Source excerpt
-.-.-

Solving a Python Interview Question in Ruby
A few months ago, I came across a tweet posing a technical interview question for a data science position using Python:
Let's set aside for a moment whether this style of interviewing is useful in identifying good software developers. Plenty has been written about the problems with technical interviews so I don't want to get too much into that. Suffice to say when I'm faced with this type of question in a technical interview, this is my reaction:
Why? Because being asked to solve something like this on the spot with someone timing you and waiting for a result is unnatural. In nearly 20 years of working as a software developer, its never been the case that as part of a conversation with a manager, product owner, colleagues etc. that anyone expected a piece of code to be written immediately on the spot during that conversation while they watched me code. Typically, the actual coding work is done when developer goes back to their desk (or comfort of their home office), does a little research if needed on various language APIs, tries out a few things in a REPL, then gradually comes up with a solution, and hopefully some tests. Even better if there's also some documentation produced and later, a demo to the team on how the new feature works.
But regardless of my thoughts on technical interviews, found myself curious about solving this, although not in Python. It's been quite a few years since I worked in that language and have since pivoted to Ruby/Rails. So thought it would be interesting to break down this problem in Ruby and solve it TDD style with RSpec.
Caveats
Ruby is not the go-to language for data science, and my experience is primarily with web development, not data science, so this is just an exercise to get some practice with Ruby.
Analysis
At first glance the problem seems relatively straightforward, given an input string such as 'aaaabbbcca'
, return a data structure containing a key for each letter, and the value being the count of how many times the letter appears in the string. But looking more closely, that's not what's being asked. Notice the last letter a
in the input string appears separate from the first 4 a
s in the beginning of the string. Then the expected output has two entries for the letter a
. The first entry has a count of 4, and the last entry has a count of 1. So the question is actually asking to identify counts of repeating sequences of letters. This problem is known as Run-length encoding.

-.-.-

Exercises
[a] According to the run-length encoding analysis, why is the problem not a matter of counting how many times each letter appears in the string? Answer in one to three sentences.
[b] Recast the lines of the entries below as a JSON list of strings, one string per line, starting at the line containing "Where should I" and ending at the last line of the entries. Leave out blank lines and the pictures.

-.-.-

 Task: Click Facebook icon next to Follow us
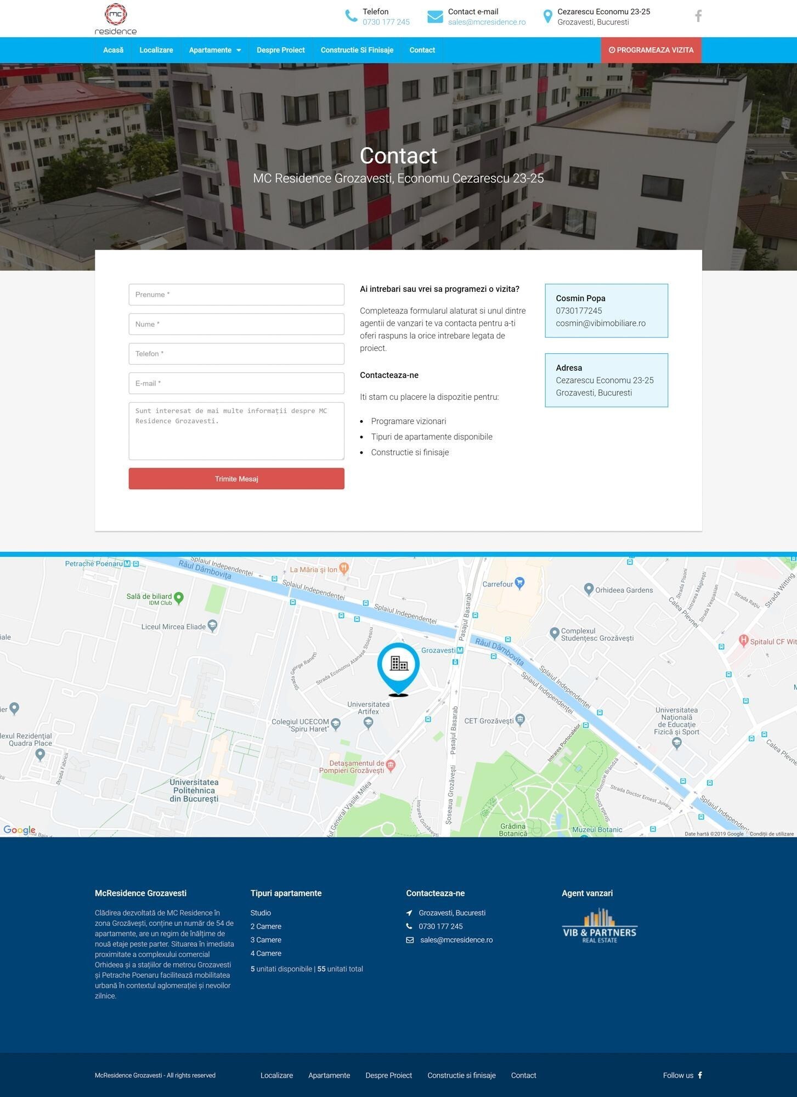click(x=700, y=1075)
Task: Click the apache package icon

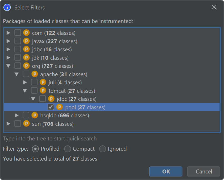Action: coord(34,74)

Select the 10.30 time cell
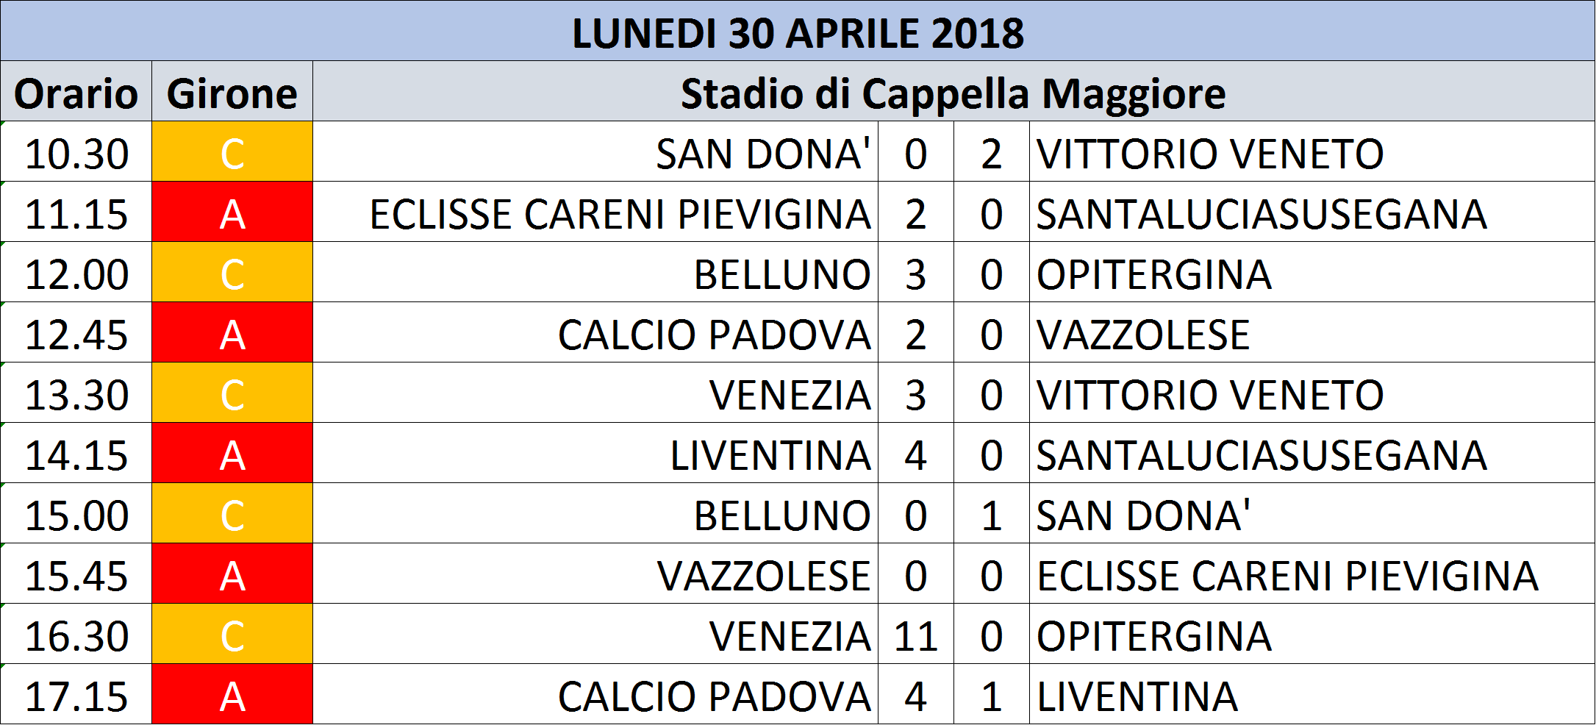76,151
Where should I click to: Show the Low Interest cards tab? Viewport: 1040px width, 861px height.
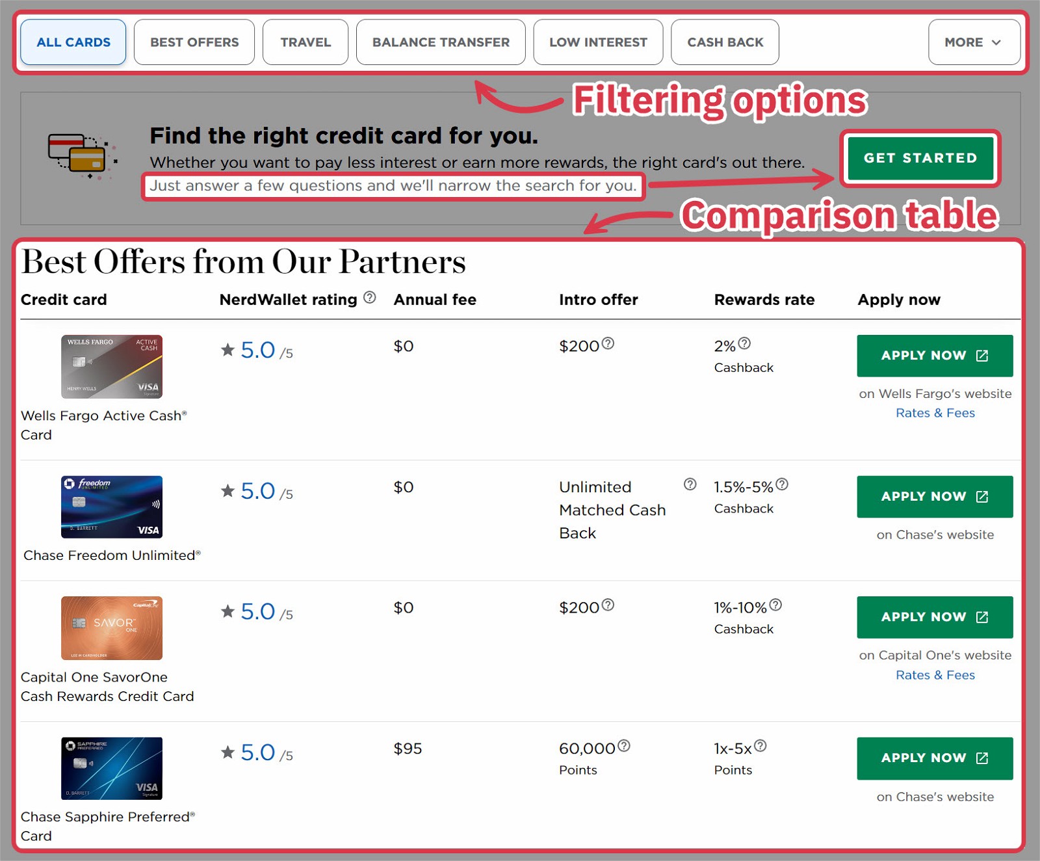(x=598, y=42)
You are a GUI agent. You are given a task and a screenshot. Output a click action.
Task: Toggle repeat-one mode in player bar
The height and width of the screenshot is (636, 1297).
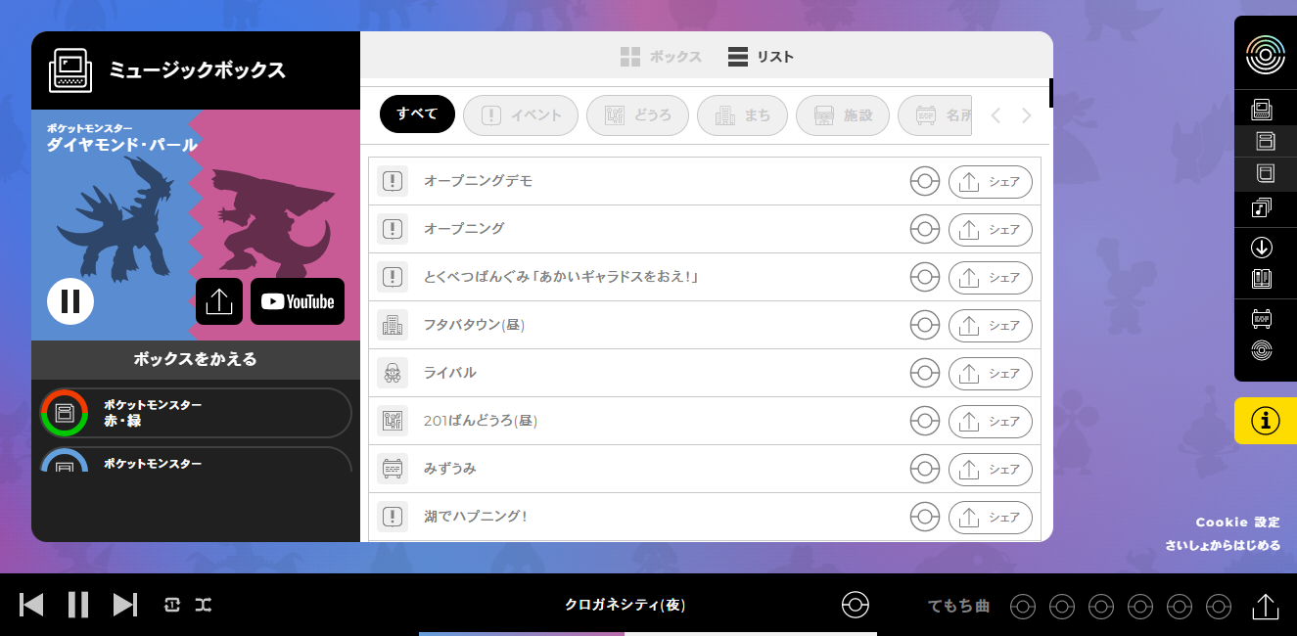pos(172,605)
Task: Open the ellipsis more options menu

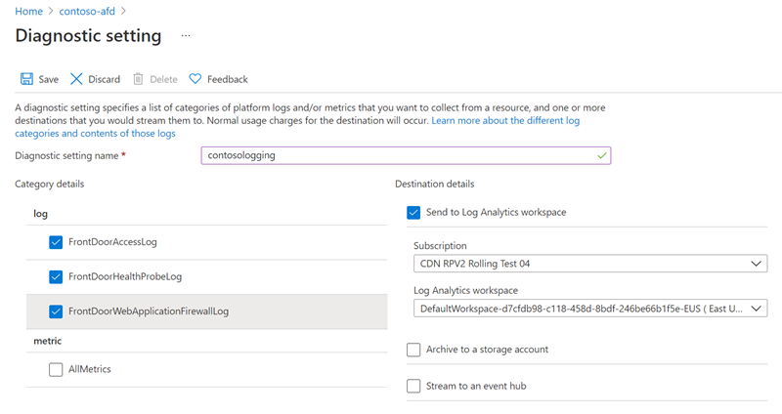Action: click(x=186, y=36)
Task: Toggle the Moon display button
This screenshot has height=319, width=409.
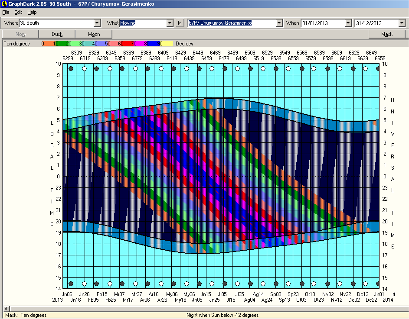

-.-.-

Replies
[a] The last a in the input string is separate from the first four a's, and the expected output has two entries for a, one with a count of 4 and one with a count of 1. The question therefore asks for counts of repeating sequences of letters, not total counts per letter.

[b]
[
  "Where should I click to: Show the Low Interest cards tab? Viewport: 1040px width, 861px height.",
  "(x=598, y=42)",
  "You are a GUI agent. You are given a task and a screenshot. Output a click action.",
  "Task: Toggle repeat-one mode in player bar",
  "The height and width of the screenshot is (636, 1297).",
  "pos(172,605)",
  "Task: Open the ellipsis more options menu",
  "Action: click(x=186, y=36)",
  "Task: Toggle the Moon display button",
  "This screenshot has height=319, width=409."
]